Europeans have a rich history of bad regimes and their removal. It's not like the puppet regime would be like "Oh no, we can't do anything about this person who tweets nasty things about us because we can't look him up in the central registry". It's going to be like "hey Twitter give us the ip address of this person or you loose your money and access to our market" and then they will phone the ISP and tell them to give the ID and address of the user with that ip address.
So in reality, central registry of information doesn't really protect you from anything but saves the bad actor a few phone calls. On the other hand, it saves you a lot of phone calls and office visits every time you need to deal with the government.
If Russians install a puppet regime, the existence or lack of central registry wont actually change much. It will require popular uprising to make a difference, which Europeans are actually accustomed to.
Riots and protests happen all the time everywhere and taking down the governments is a thing too. Of course it depend on the specific country but in general governments in European countries resign all the time and when the refuse to resign despite popular demand they end up removed by riots.
So they also have bad history of greedy private enterprises on which they don't have a say.
The idea is that there's a value in having an enterprise(the government) with centralised record keeping because they own that government and have the power to change managers on predefined reviews(elections) and they have a history of forcefully changing managers who try to stick around despite not being wanted.
What do you do when a private enterprise misbehaves? Mind you, the governmental duties are often monopolistic by nature.
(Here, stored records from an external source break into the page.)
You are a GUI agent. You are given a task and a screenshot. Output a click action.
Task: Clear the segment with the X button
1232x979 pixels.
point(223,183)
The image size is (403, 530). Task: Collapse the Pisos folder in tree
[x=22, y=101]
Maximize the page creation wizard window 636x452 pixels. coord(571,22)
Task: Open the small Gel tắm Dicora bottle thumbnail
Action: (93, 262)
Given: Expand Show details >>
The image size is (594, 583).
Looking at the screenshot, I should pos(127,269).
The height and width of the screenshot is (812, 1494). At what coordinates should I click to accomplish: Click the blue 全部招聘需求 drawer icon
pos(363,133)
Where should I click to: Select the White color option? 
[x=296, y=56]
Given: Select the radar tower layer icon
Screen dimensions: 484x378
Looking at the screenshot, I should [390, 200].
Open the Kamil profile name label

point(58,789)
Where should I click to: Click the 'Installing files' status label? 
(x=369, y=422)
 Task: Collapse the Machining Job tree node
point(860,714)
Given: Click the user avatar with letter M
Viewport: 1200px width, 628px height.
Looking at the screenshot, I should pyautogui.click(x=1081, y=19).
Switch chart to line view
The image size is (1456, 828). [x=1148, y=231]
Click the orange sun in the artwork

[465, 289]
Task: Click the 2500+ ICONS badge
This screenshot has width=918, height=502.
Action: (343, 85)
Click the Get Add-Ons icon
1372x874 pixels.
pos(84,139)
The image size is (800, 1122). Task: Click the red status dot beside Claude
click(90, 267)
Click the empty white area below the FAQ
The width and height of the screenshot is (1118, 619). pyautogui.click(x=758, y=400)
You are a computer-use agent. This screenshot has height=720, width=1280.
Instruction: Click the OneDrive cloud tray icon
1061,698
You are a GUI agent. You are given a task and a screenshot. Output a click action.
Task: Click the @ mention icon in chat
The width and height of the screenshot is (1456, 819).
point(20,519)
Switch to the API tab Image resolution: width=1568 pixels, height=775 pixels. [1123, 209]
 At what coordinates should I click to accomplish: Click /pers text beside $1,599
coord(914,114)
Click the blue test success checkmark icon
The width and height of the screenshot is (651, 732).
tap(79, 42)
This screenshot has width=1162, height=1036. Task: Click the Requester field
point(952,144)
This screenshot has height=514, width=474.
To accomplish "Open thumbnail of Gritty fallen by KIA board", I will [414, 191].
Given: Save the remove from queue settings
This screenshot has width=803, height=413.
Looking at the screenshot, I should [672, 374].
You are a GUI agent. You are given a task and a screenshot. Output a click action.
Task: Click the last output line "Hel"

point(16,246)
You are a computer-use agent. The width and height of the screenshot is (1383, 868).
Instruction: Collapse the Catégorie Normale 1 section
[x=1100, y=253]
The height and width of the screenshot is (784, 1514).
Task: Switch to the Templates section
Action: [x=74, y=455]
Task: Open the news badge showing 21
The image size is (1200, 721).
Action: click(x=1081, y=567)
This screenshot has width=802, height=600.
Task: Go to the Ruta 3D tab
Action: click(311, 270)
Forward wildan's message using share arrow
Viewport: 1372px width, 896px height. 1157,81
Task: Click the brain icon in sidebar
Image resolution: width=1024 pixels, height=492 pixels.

What do you do then? Sniper the CEO?
It's much more socially acceptable to riot against the government and burn government building than assaulting company HQ.
We've also learned from our history, and created institutions like the ECHR to enforce a minimum standard of human rights against the state, and list more things than "Speech and guns good" like the US.
If Russia takes over any country, it's game over anyway like it was after WW2. The lack of an ID won't protect you from rape, robbery, murder, a trip to gulag, etc.
Russia is indeed the main threat in our neck of the woods. And with the regimes they tend to run, lack of easily accessible digital registry is not something that will save you from falling down the stairs and accidentally landing on couple of bullets with the back of your head.
More importantly, we already have these registries! There's already a digital identity verification service in place that, according to our law, is sufficient to identify a person to the same degree an ID card / passport would in person. It's there, I've used it as an end-user, I've set up integrations with it for my clients. The issue is that if I want to identify myself to a German institution for whatever reason, the only way I know of involves burning a whole lot of dead dinosaur juice to get to Berlin, standing in an orderly queue for a while, and presenting my passport in person. And probably filling out couple forms along the way somewhere.
Yeah but do you want this thing linked to every click, like, page view, search, post, purchase and so on? Required for entry, to buy and so on? Very easy for it to go that way. That's the fear behind those who are saying pause.